*** Block opens ***

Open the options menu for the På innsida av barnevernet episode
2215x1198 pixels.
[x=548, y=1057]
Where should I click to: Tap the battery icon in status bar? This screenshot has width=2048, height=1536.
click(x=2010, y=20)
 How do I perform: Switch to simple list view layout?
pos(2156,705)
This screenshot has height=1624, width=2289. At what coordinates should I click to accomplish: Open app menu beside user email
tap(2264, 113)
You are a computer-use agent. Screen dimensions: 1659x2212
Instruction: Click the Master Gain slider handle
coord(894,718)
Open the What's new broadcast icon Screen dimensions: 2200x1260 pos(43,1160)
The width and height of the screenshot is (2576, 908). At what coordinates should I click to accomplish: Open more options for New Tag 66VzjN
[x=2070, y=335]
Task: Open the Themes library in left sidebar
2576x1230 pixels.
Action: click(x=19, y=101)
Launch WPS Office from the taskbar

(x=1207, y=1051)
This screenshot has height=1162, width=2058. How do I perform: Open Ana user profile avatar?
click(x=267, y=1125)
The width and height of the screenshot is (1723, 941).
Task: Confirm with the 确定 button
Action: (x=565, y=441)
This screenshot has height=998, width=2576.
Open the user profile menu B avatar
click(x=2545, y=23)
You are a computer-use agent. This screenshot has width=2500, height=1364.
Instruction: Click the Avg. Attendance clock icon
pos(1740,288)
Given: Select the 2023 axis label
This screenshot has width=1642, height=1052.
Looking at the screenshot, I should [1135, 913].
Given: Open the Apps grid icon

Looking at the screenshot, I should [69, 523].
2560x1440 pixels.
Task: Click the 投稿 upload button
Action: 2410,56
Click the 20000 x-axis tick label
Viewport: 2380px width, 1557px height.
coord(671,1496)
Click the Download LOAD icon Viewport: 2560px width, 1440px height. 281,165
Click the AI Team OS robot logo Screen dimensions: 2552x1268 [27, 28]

*** Block closes ***

WHAT TO PRODUCE — The material must be written out again in full and without changes.

REPLY TO THE EXERCISE —
Open the options menu for the På innsida av barnevernet episode
2215x1198 pixels.
[x=548, y=1057]
Where should I click to: Tap the battery icon in status bar? This screenshot has width=2048, height=1536.
click(x=2010, y=20)
 How do I perform: Switch to simple list view layout?
pos(2156,705)
This screenshot has height=1624, width=2289. At what coordinates should I click to accomplish: Open app menu beside user email
tap(2264, 113)
You are a computer-use agent. Screen dimensions: 1659x2212
Instruction: Click the Master Gain slider handle
coord(894,718)
Open the What's new broadcast icon Screen dimensions: 2200x1260 pos(43,1160)
The width and height of the screenshot is (2576, 908). At what coordinates should I click to accomplish: Open more options for New Tag 66VzjN
[x=2070, y=335]
Task: Open the Themes library in left sidebar
2576x1230 pixels.
Action: click(x=19, y=101)
Launch WPS Office from the taskbar

(x=1207, y=1051)
This screenshot has height=1162, width=2058. How do I perform: Open Ana user profile avatar?
click(x=267, y=1125)
The width and height of the screenshot is (1723, 941).
Task: Confirm with the 确定 button
Action: (x=565, y=441)
This screenshot has height=998, width=2576.
Open the user profile menu B avatar
click(x=2545, y=23)
You are a computer-use agent. This screenshot has width=2500, height=1364.
Instruction: Click the Avg. Attendance clock icon
pos(1740,288)
Given: Select the 2023 axis label
This screenshot has width=1642, height=1052.
Looking at the screenshot, I should [1135, 913].
Given: Open the Apps grid icon

Looking at the screenshot, I should [69, 523].
2560x1440 pixels.
Task: Click the 投稿 upload button
Action: 2410,56
Click the 20000 x-axis tick label
Viewport: 2380px width, 1557px height.
coord(671,1496)
Click the Download LOAD icon Viewport: 2560px width, 1440px height. 281,165
Click the AI Team OS robot logo Screen dimensions: 2552x1268 [27, 28]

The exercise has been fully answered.